I could see now that the man who had knocked me over was the Rev. William Lake himself. And the more I looked at him, the more I felt sorry that I had ever come.

"Well," he said, "you dirty little ginger-headed two-penny-half-penny scoundrel, what are you doing here?"

I hiccoughed and answered, "Thor thish was my housh—nummer twenny Willetsh Terrish. Ain't thish ri'?"

"That won't do," he said; "I heard you round the house an hour ago—or I shouldn't have been here waiting for you. Besides, drunken men don't open windows that way. You're not drank. Drop it."

I thought about it for a moment, and saw that there was a good deal in what he said. So I dropped it. I fastened my collar again, sat up, and pulled off my cap.

"Very well," I said, "then what's the move now?"

I suppose he saw my hand slipping round, for he said quickly, "Have you any weapons?"

"Bless you, no! I only——"

Before I could finish he was sitting on me again. I tried a smash at him, but he caught my wrist and nigh broke it. After that I didn't try again. It wasn't only that he was bigger, heavier, and stronger than most men; he was quick as light, and you could never tell from his eye what he was going to do next.
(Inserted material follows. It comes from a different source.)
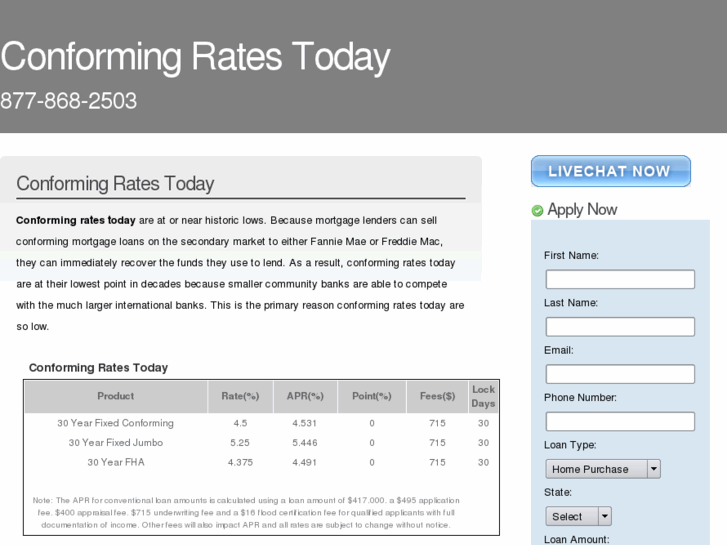This screenshot has width=727, height=545.
Task: Click the Fees($) column header
Action: tap(437, 397)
He went all over me carefully, and took my knife, and the shooter, and my jemmy. Then I saw that the game was up.

"What a silly little liar you are!" he said.

As I have said, I saw that it was all up, and I couldn't make it any worse. I was a good deal disappointed, and I bad been roughly handled, and altogether I was not in the sweetest temper. So I spoke out. I said that I did not want any (adjective omitted) preaching from a (substantive omitted) like himself. All I asked was what his (adjective omitted) move was.

"If you swear any more," he said, "I shall be compelled to cause you considerable physical pain."

I had a bumped head and a barked elbow. I was fairly copped, and my temper got the better of me again. It was foolish of me, but I may have thought that he, being a parson, would not actually strike me. Anyhow, I said that if he wanted to know what he was I could tell him. I did tell him in four words. I omit the words.

Never in my life have I had such a thrashing as I got then. He hit only with the open hand; if he had used his fists he'd have killed me. There was no getting away from him, and no giving him anything back. It was ding-dong all over my face and head until I dropped in a heap, bleeding like a pig, and nearly sick. It finished me.

"You're boss," I said. "You can give your orders. I only wanted to see."

He stood there smiling, as if he had rather enjoyed himself.

"Pick up your boots," he said, "and put them on."

On entering the window I had my boots hanging round my neck by the laces; they had fallen off when he first knocked me over. While I was putting them on he turned back his cuffs and washed his hands at the sink. When he had finished he pointed to the sink.

"There you are," he said. "You can repair damages."

I was bleeding from my nose, and from a cut lip, but the cold water soon stopped that. When I had finished he asked me if I was all right.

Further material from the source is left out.